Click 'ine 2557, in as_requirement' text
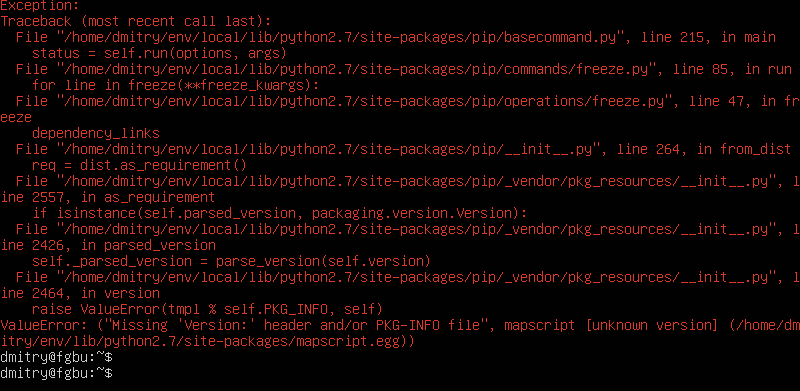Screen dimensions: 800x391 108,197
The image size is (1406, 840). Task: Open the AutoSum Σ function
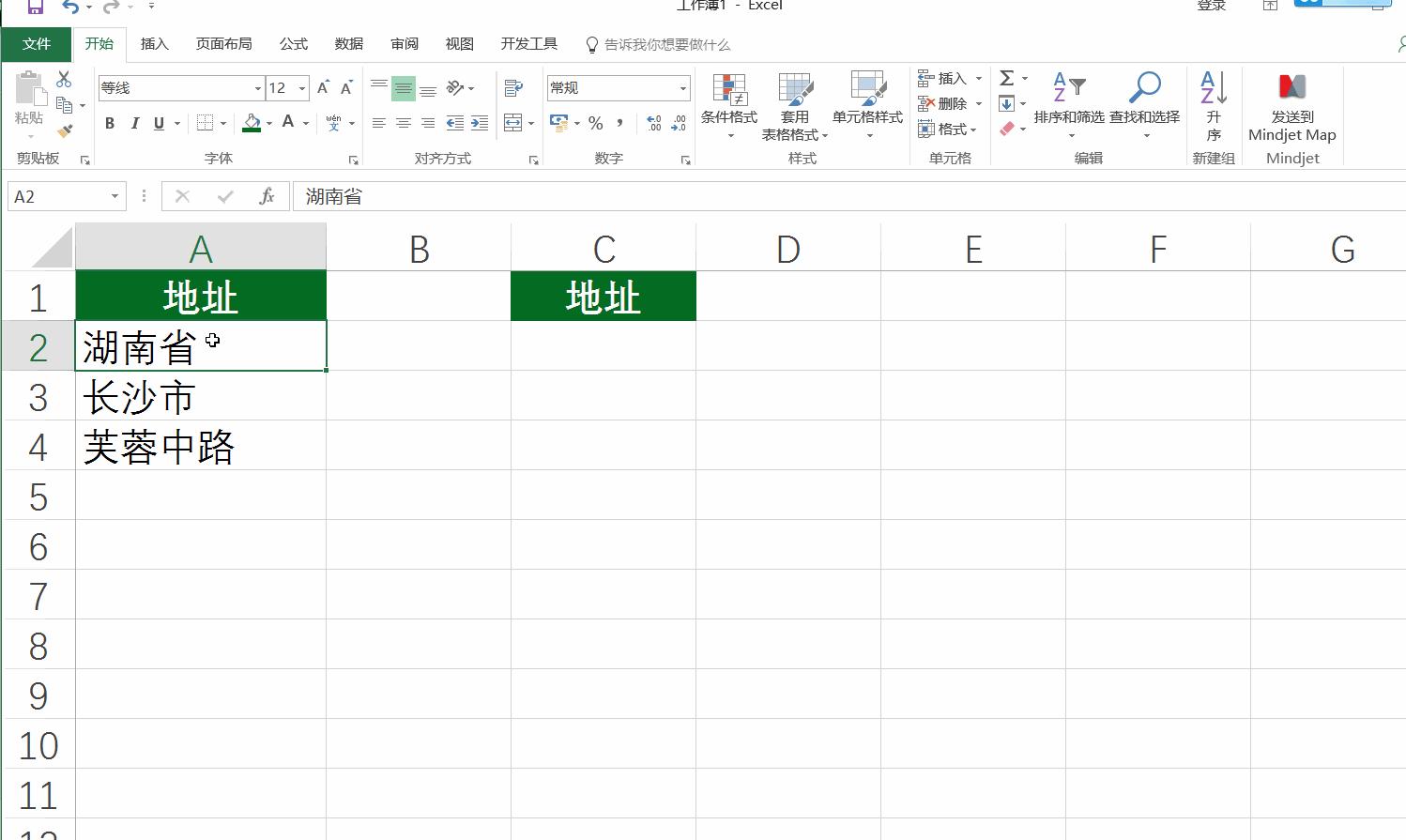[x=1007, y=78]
...
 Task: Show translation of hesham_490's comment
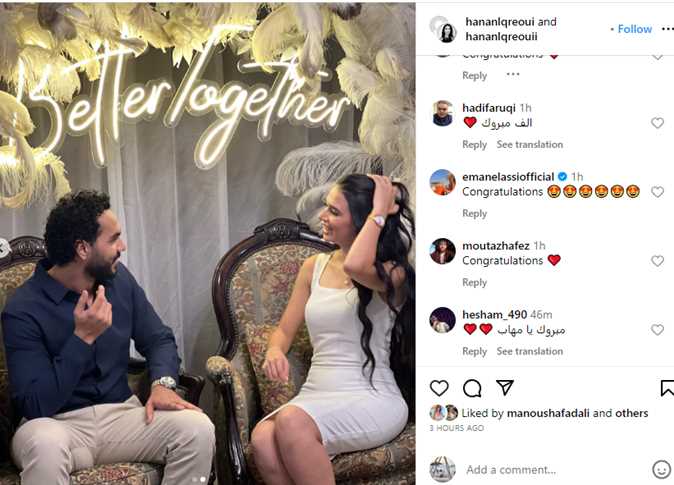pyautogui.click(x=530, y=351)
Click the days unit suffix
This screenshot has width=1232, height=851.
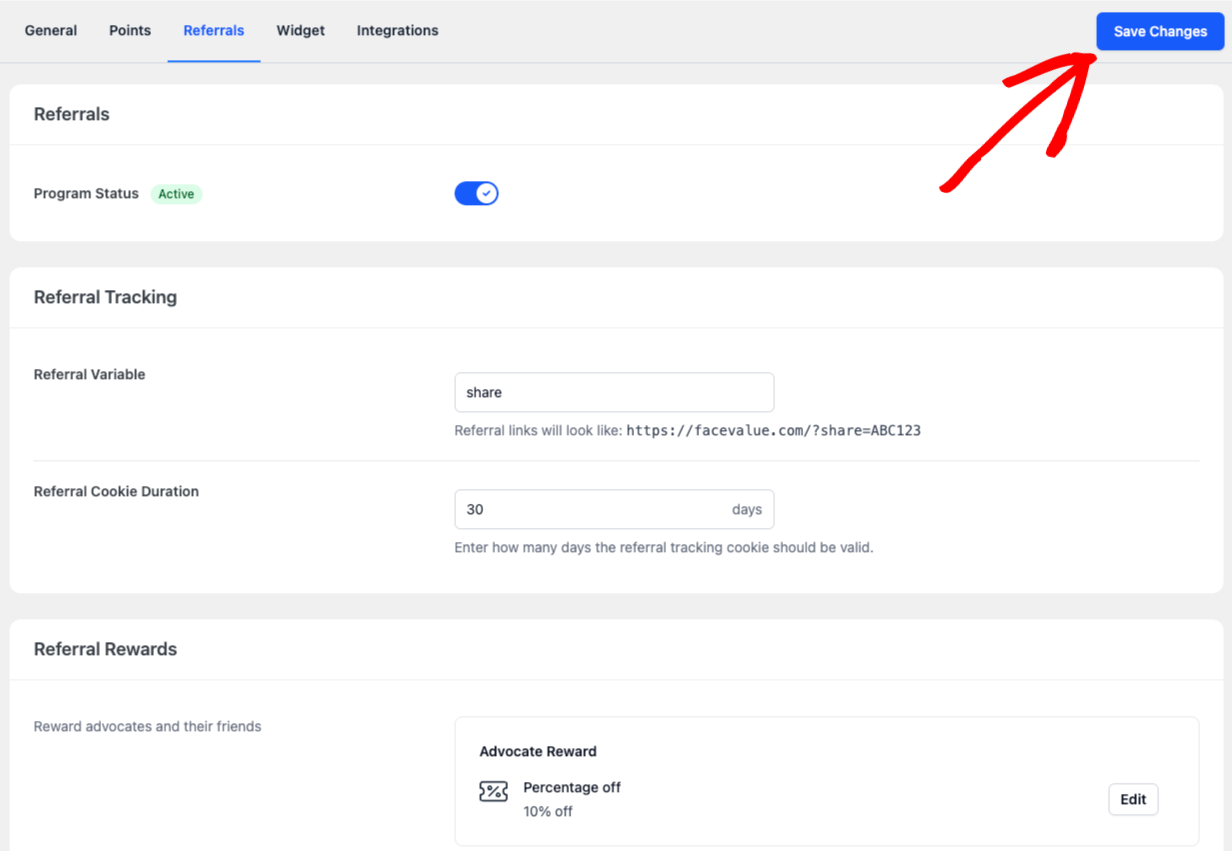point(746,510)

* **OBJECTIVE**
Rewrite the lines from the one containing "Task: Show translation" through the one containing "point(746,510)", both included, swapping "suffix" for "label" and changing nothing else. Leave the pictures out.

* **EXERCISE RESULT**
 Task: Show translation of hesham_490's comment
pyautogui.click(x=530, y=351)
Click the days unit label
This screenshot has width=1232, height=851.
point(746,510)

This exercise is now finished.